Thursday, February 19, 2009

Cupping Pandas...



Still in Xi'an with my American friend and Chinese Historian, Jesse, we decided it was time to hit the party scene, or as close as we could get whilst still in China.

Xi'an isn't exactly known for it's hard-core partying, but I did remember from my previous visit that I stayed in a dorm room which had the hardest of party-goers. These hard-core few had been teaching English to Chinese children for the last four months in some of the most rural parts of China. Bored to death of cold showers and desolate drinking venues, they converged on Xi'an for a two week drinking bender. Whilst I stayed in their room, I witnessed their nocturnal lifestyle which included getting in no earlier than 6am. They would know where to go – one step better, they would take us there too!!

Jessie and I then prepared out livers for some hardcore damage and set off into the night with our intrepid guides, rather unsure what the Chinese clubbing experience would hold for us....

On arriving at our first venue, we noticed that the music was rather strange. I believe it was playing a dance remix of “Allright” by the early 1990's pop band East 17. This was not to be a normal night.

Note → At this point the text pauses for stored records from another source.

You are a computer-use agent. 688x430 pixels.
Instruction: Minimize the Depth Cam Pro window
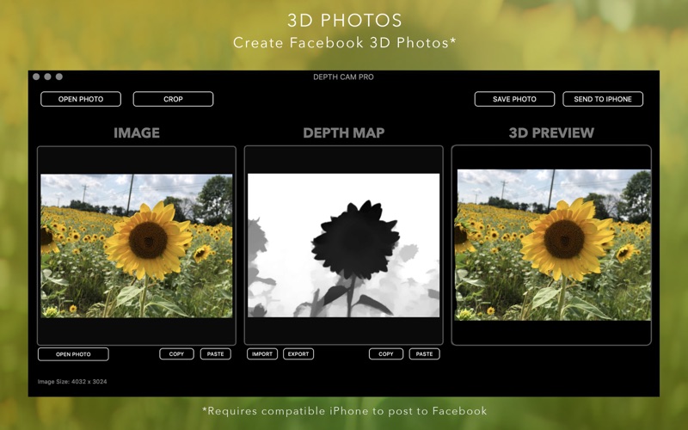point(47,77)

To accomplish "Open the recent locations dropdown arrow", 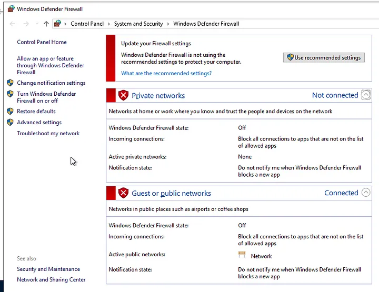I will (x=36, y=24).
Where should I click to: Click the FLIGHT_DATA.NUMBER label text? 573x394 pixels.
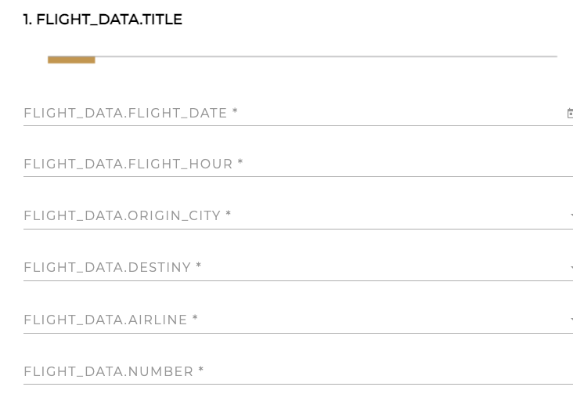[109, 372]
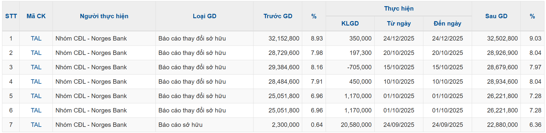Click the Loại GD column header
The width and height of the screenshot is (546, 133).
click(x=204, y=16)
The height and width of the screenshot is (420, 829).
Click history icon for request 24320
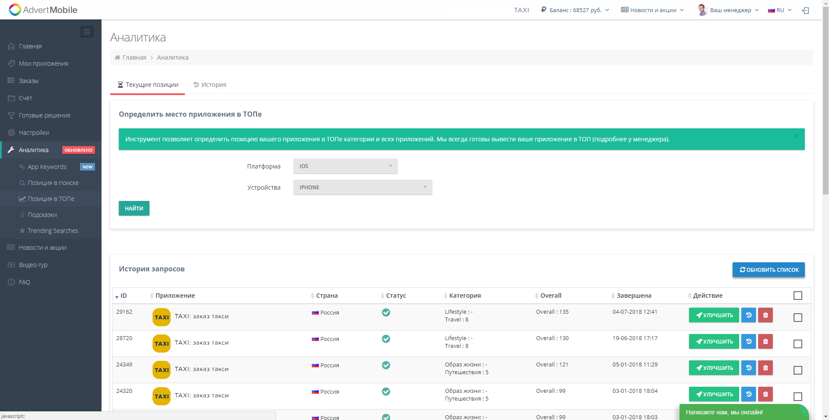749,395
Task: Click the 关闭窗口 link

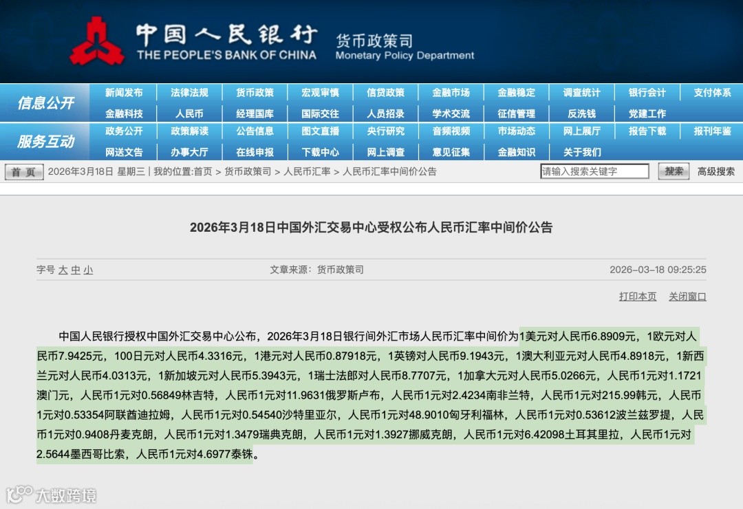Action: click(687, 296)
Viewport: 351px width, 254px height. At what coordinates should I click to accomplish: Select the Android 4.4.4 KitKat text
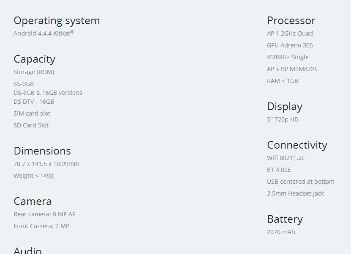click(44, 33)
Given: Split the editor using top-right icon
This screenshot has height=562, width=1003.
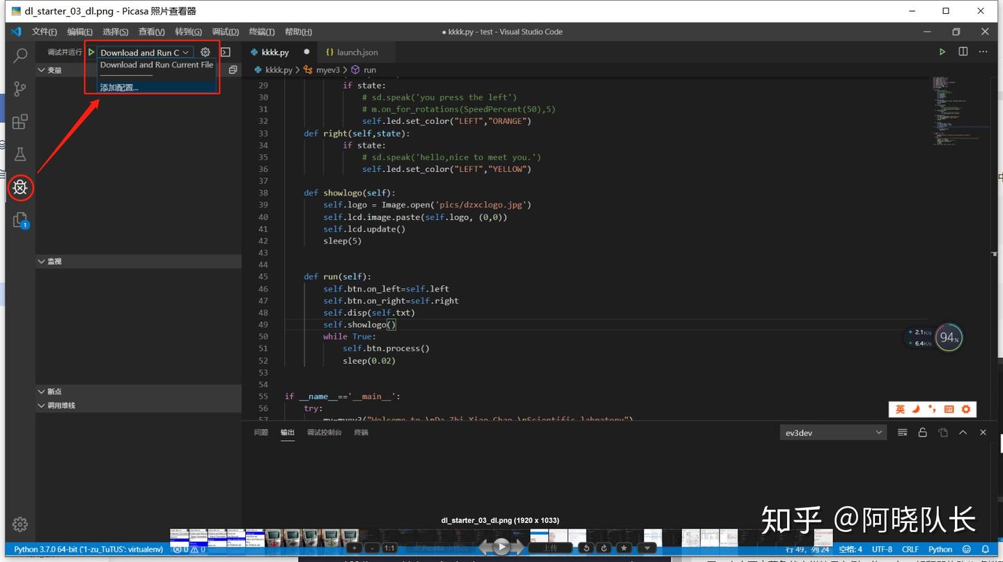Looking at the screenshot, I should coord(962,52).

Being foreigners, we were quickly thrust onto the dance stage and had been drinking some Bijo (the really nasty, but rather strong rice wine) in preparation. Here, glow-sticks in hands, we danced like frantic loonies. Performing such classics as big fish, little fish, fish in a box, and the Maccarana. I certainly threw in some really dodgy MC Hammer at one point as well. All of this went down far too well, with the crowd of Chinese people (we were the only westerners) lapping it up and even imitating at times.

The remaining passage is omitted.